◆ **What is required**:
Reproduce all of the entries below, switching each "GUI agent" to "UI agent" and leaving every other character unchanged.

◆ **Raw data**:
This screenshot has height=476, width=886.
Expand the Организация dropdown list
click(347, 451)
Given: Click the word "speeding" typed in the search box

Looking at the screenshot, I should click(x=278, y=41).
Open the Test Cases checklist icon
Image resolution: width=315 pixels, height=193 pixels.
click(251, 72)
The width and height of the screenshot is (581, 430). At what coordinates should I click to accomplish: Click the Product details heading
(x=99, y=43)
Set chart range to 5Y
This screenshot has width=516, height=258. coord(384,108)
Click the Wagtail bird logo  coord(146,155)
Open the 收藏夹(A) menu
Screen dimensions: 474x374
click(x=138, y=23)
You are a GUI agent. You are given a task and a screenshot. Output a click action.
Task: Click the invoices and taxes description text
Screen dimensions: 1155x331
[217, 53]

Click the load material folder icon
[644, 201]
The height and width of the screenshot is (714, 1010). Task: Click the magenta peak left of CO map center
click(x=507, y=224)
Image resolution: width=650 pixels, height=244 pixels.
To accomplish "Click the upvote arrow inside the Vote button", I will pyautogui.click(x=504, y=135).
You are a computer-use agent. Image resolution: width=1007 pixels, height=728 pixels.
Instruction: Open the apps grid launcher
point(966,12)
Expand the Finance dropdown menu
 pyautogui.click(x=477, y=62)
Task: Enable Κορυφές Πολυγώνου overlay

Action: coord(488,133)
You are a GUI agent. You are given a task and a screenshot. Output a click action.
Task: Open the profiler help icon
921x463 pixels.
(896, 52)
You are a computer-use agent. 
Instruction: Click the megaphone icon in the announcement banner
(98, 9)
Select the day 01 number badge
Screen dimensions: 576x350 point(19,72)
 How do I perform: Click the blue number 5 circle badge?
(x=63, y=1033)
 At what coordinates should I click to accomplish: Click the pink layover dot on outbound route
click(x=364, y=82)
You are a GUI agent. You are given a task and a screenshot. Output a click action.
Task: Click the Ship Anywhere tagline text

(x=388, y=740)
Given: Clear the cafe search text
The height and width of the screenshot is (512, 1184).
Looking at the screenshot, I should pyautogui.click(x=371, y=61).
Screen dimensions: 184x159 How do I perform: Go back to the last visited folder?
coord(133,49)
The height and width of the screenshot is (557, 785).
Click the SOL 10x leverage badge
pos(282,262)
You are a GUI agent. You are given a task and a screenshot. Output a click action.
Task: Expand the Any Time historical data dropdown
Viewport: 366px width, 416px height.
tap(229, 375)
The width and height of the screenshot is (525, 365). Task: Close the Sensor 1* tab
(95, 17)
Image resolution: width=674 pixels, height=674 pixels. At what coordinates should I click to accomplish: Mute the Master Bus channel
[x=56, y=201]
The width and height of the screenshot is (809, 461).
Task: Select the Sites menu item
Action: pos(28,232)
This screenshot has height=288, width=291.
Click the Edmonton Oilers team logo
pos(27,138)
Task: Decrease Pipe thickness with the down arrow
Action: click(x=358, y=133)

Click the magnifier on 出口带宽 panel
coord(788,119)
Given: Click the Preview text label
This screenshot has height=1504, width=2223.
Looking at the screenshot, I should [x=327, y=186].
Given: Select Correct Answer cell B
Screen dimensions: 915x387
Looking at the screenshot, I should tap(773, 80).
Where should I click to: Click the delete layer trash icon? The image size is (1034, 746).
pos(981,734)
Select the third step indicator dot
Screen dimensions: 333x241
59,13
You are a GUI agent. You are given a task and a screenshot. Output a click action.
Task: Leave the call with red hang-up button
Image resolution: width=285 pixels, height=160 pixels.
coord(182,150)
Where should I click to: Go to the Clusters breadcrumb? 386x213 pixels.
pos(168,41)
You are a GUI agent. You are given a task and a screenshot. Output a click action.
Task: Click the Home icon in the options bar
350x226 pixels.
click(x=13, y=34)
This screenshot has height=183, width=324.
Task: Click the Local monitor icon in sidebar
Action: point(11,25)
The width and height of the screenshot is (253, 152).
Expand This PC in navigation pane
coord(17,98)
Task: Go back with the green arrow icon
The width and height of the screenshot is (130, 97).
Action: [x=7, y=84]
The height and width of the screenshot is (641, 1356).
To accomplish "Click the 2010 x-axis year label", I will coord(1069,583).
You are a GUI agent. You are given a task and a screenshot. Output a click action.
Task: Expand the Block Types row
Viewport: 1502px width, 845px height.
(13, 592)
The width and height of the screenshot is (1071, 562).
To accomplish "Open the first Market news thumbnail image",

◆ **Output below**:
This screenshot has height=476, width=886.
Expand the Организация dropdown list
click(347, 451)
Given: Click the word "speeding" typed in the search box

Looking at the screenshot, I should click(x=278, y=41).
Open the Test Cases checklist icon
Image resolution: width=315 pixels, height=193 pixels.
click(251, 72)
The width and height of the screenshot is (581, 430). At what coordinates should I click to accomplish: Click the Product details heading
(x=99, y=43)
Set chart range to 5Y
This screenshot has width=516, height=258. coord(384,108)
Click the Wagtail bird logo  coord(146,155)
Open the 收藏夹(A) menu
Screen dimensions: 474x374
click(x=138, y=23)
You are a UI agent. You are given a task and a screenshot. Output a click action.
Task: Click the invoices and taxes description text
Screen dimensions: 1155x331
[217, 53]

Click the load material folder icon
[644, 201]
The height and width of the screenshot is (714, 1010). Task: Click the magenta peak left of CO map center
click(x=507, y=224)
Image resolution: width=650 pixels, height=244 pixels.
To accomplish "Click the upvote arrow inside the Vote button", I will pyautogui.click(x=504, y=135).
You are a computer-use agent. Image resolution: width=1007 pixels, height=728 pixels.
Instruction: Open the apps grid launcher
point(966,12)
Expand the Finance dropdown menu
 pyautogui.click(x=477, y=62)
Task: Enable Κορυφές Πολυγώνου overlay

Action: coord(488,133)
You are a UI agent. You are given a task and a screenshot. Output a click action.
Task: Open the profiler help icon
921x463 pixels.
(896, 52)
You are a computer-use agent. 
Instruction: Click the megaphone icon in the announcement banner
(98, 9)
Select the day 01 number badge
Screen dimensions: 576x350 point(19,72)
 How do I perform: Click the blue number 5 circle badge?
(x=63, y=1033)
 At what coordinates should I click to accomplish: Click the pink layover dot on outbound route
click(x=364, y=82)
You are a UI agent. You are given a task and a screenshot. Output a click action.
Task: Click the Ship Anywhere tagline text

(x=388, y=740)
Given: Clear the cafe search text
The height and width of the screenshot is (512, 1184).
Looking at the screenshot, I should pyautogui.click(x=371, y=61).
Screen dimensions: 184x159 How do I perform: Go back to the last visited folder?
coord(133,49)
The height and width of the screenshot is (557, 785).
Click the SOL 10x leverage badge
pos(282,262)
You are a UI agent. You are given a task and a screenshot. Output a click action.
Task: Expand the Any Time historical data dropdown
Viewport: 366px width, 416px height.
tap(229, 375)
The width and height of the screenshot is (525, 365). Task: Close the Sensor 1* tab
(95, 17)
Image resolution: width=674 pixels, height=674 pixels. At what coordinates should I click to accomplish: Mute the Master Bus channel
[x=56, y=201]
The width and height of the screenshot is (809, 461).
Task: Select the Sites menu item
Action: pos(28,232)
This screenshot has height=288, width=291.
Click the Edmonton Oilers team logo
pos(27,138)
Task: Decrease Pipe thickness with the down arrow
Action: click(x=358, y=133)

Click the magnifier on 出口带宽 panel
coord(788,119)
Given: Click the Preview text label
This screenshot has height=1504, width=2223.
Looking at the screenshot, I should [x=327, y=186].
Given: Select Correct Answer cell B
Screen dimensions: 915x387
Looking at the screenshot, I should tap(773, 80).
Where should I click to: Click the delete layer trash icon? The image size is (1034, 746).
pos(981,734)
Select the third step indicator dot
Screen dimensions: 333x241
59,13
You are a UI agent. You are given a task and a screenshot. Output a click action.
Task: Leave the call with red hang-up button
Image resolution: width=285 pixels, height=160 pixels.
coord(182,150)
Where should I click to: Go to the Clusters breadcrumb? 386x213 pixels.
pos(168,41)
You are a UI agent. You are given a task and a screenshot. Output a click action.
Task: Click the Home icon in the options bar
350x226 pixels.
click(x=13, y=34)
This screenshot has height=183, width=324.
Task: Click the Local monitor icon in sidebar
Action: point(11,25)
The width and height of the screenshot is (253, 152).
Expand This PC in navigation pane
coord(17,98)
Task: Go back with the green arrow icon
The width and height of the screenshot is (130, 97).
Action: [x=7, y=84]
The height and width of the screenshot is (641, 1356).
To accomplish "Click the 2010 x-axis year label", I will coord(1069,583).
You are a UI agent. You are given a task and a screenshot. Output a click action.
Task: Expand the Block Types row
Viewport: 1502px width, 845px height.
(13, 592)
The width and height of the screenshot is (1071, 562).
To accomplish "Open the first Market news thumbnail image",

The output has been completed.